### Stated problem 1:
In the Normandy text, on what date did the US 1st Army resume its offensive?

The US 1st Army had attacked down the western coast of the Cotentin peninsula but made little progress there or farther inland early in July. The discovery that infantry reinforcements and the Panzer-Lehrdivision had reached the US front made it important that British operations at the eastern end of the lodgement continued in order to prevent more transfers before the US 1st Army resumed its offensive on 19 July.

As preparations were made for 'Goodwood' (i), which was then postponed for one day from 17 July, particularly a regrouping on 12/13 July, the 2nd Army planned two preliminary operations to prevent Panzergruppe 'West' from using four infantry divisions, recently arrived in Normandy, to relieve Panzer divisions defending against the 2nd Army and re-create an armoured reserve. The three British armoured divisions and seven tank and armoured brigades faced six Panzer divisions and three heavy tank battalions. The British units were at full strength, but the German units had suffered considerable attritional losses and was finding it very difficult to replace these. The German defences had been prepared in depth on the basis of the terrain, minefields, a substantial number of long-range anti-tank guns and three Nebelwerfer artillery rocket-launcher brigades. In the 2nd Army opposite Panzergruppe 'West', the VIII Corps was in reserve with Major General A. H. S. Adair’s Guards Armoured Division, the 7th Armoured Division and Major General G. P. Roberts’s 11th Armoured Division. On the right flank, between Caumont and Rauray, the XXX Corps had Major General E. H. Barker’s 49th Division, Major General D. A. H. Graham’s 50th Division and Major General L. O. Lyne’s 59th Division, supported by Colonel A. D. R. Wingfield’s 8th Armoured Brigade and Brigadier H. B. Scott’s 33rd Armoured Brigade, which faced General Hans Freiherr von Funck’s XLVII Panzerkorps with Generalleutnant Kurt Badinski’s 276th Division and Generalleutnant Heinrich Freiherr von Lüttwitz’s 2nd Panzerdivision, awaiting the arrival of Generalleutnant Viktor von Drabich-Wächter’s 326th Division from Generaloberst Hans von Salmuth’s 15th Army to allow the 2nd Panzerdivision to be withdrawn into reserve.

### Stated problem 2:
Copy out the whole listing below word for word, but leave the pictures out.

### Data supplied:
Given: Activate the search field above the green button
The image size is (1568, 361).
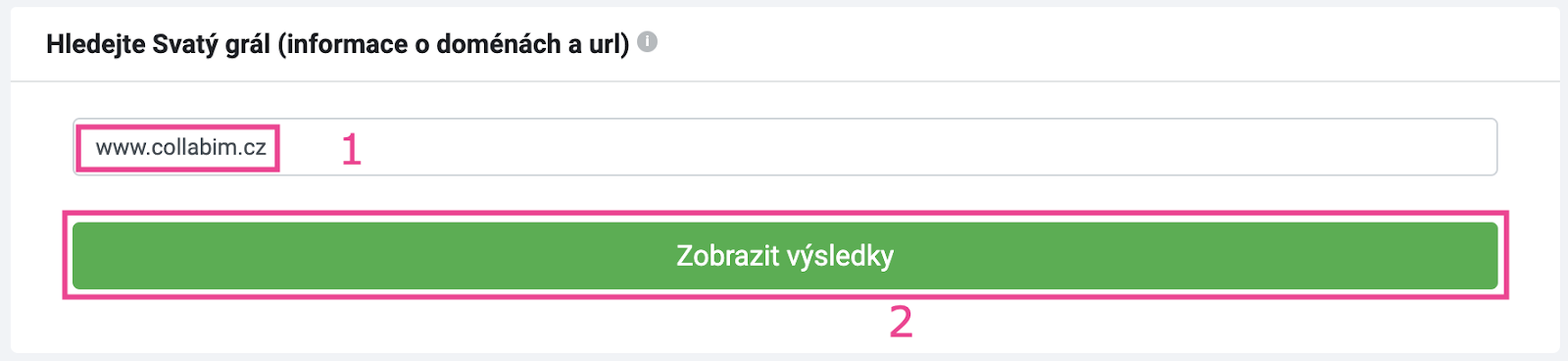Looking at the screenshot, I should click(785, 147).
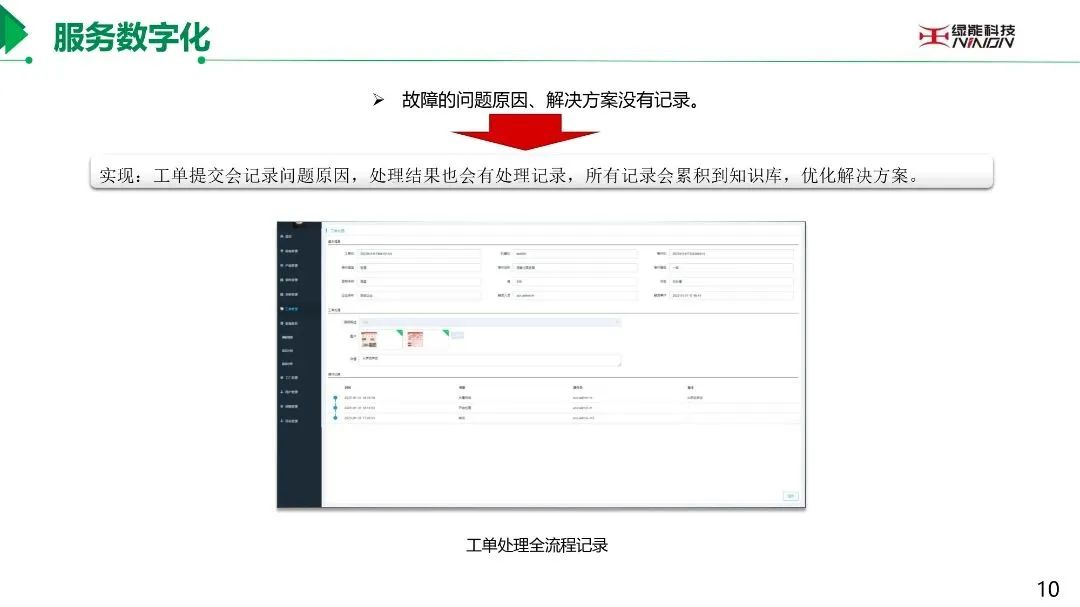Click the resize handle of the remarks text area

(x=619, y=365)
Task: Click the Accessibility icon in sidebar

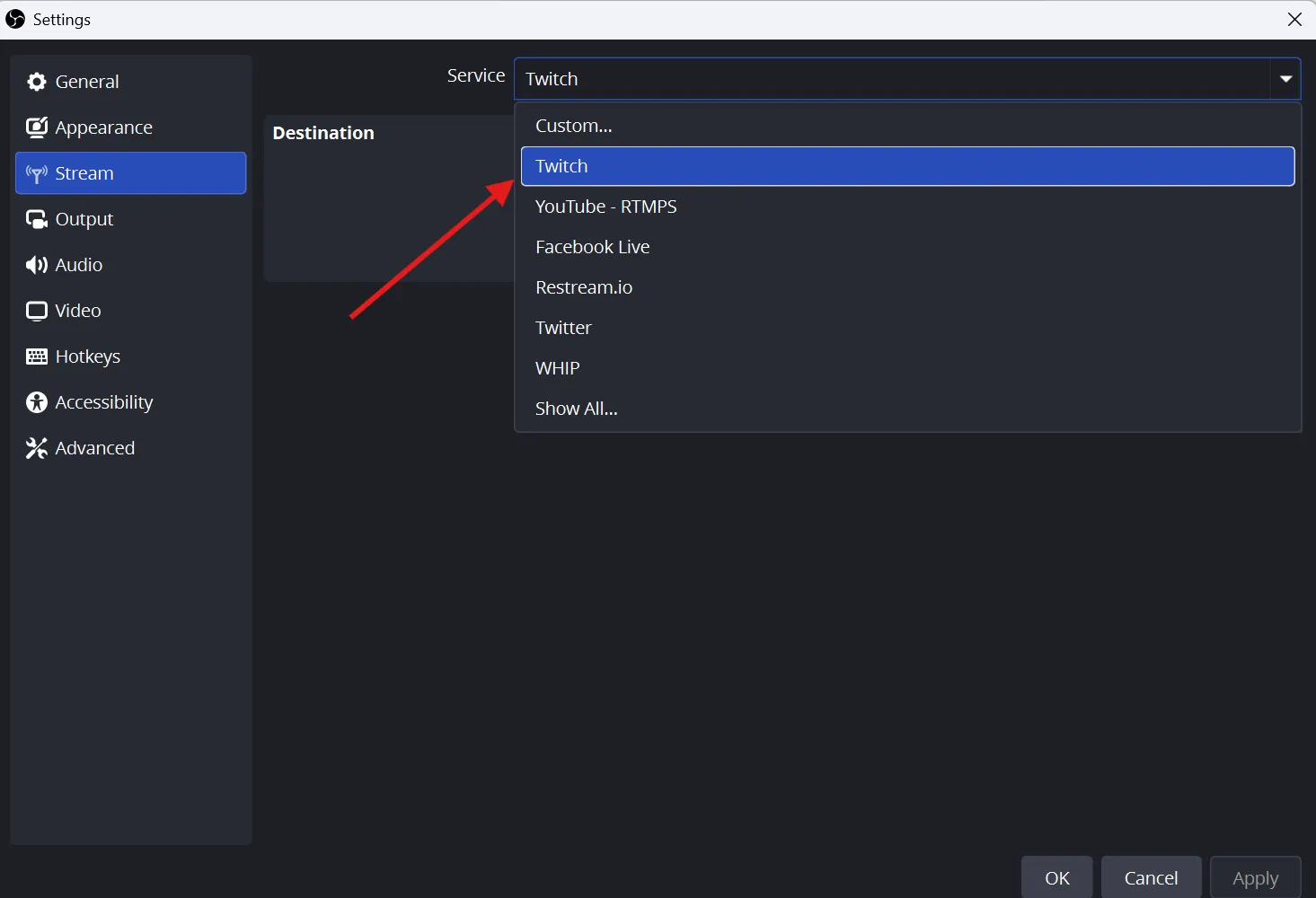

### Solution 1:
19 July

### Solution 2:
Given: Activate the search field above the green button
The image size is (1568, 361).
Looking at the screenshot, I should click(785, 147).
Click the resize handle of the remarks text area

(x=619, y=365)
Task: Click the Accessibility icon in sidebar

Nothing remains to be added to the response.